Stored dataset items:
*** Block opens ***

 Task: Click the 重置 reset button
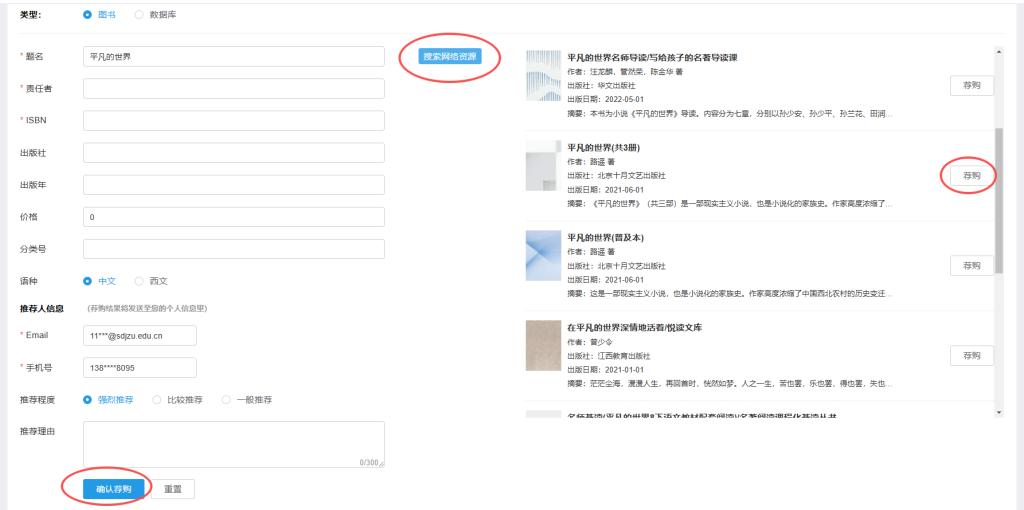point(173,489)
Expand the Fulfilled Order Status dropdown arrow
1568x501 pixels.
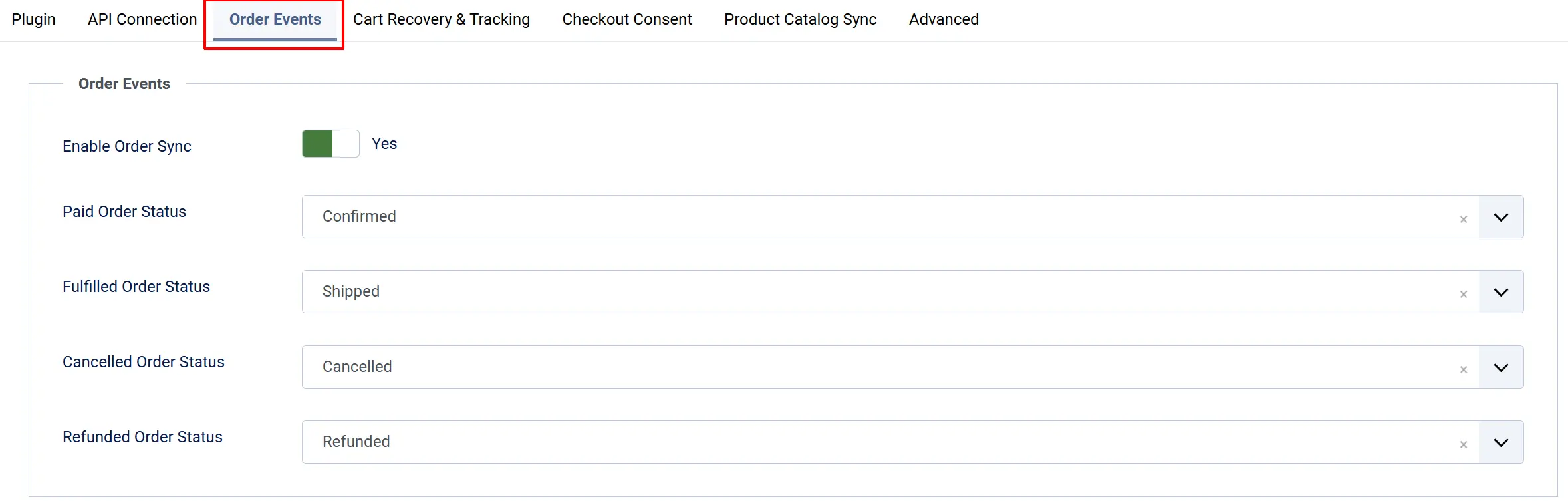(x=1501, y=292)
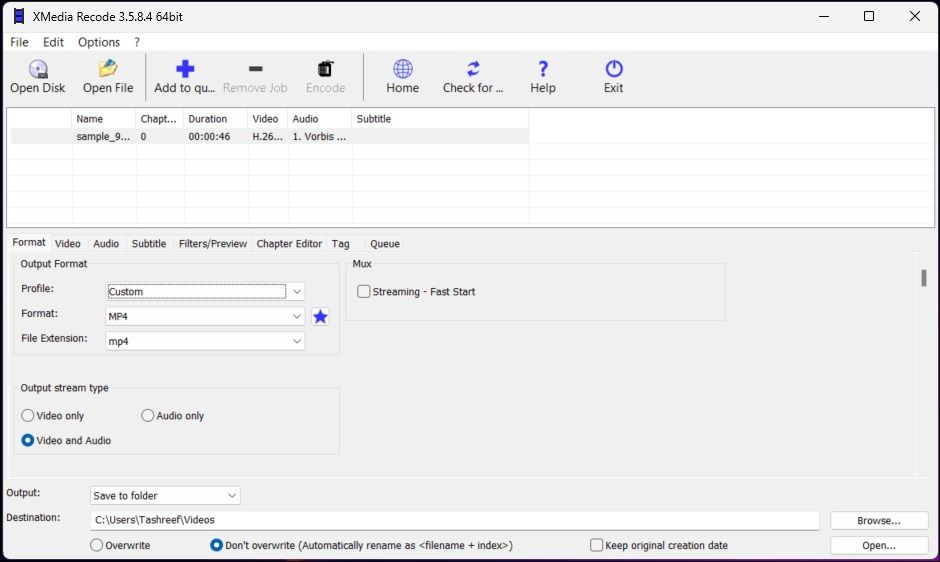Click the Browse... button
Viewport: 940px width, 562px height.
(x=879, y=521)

*** Block closes ***

What is needed: Your task is to repeat the entries above exactly, omitting the pictures.

Written answer:
 Task: Click the 重置 reset button
point(173,489)
Expand the Fulfilled Order Status dropdown arrow
1568x501 pixels.
(x=1501, y=292)
Click the Browse... button
Viewport: 940px width, 562px height.
(x=879, y=521)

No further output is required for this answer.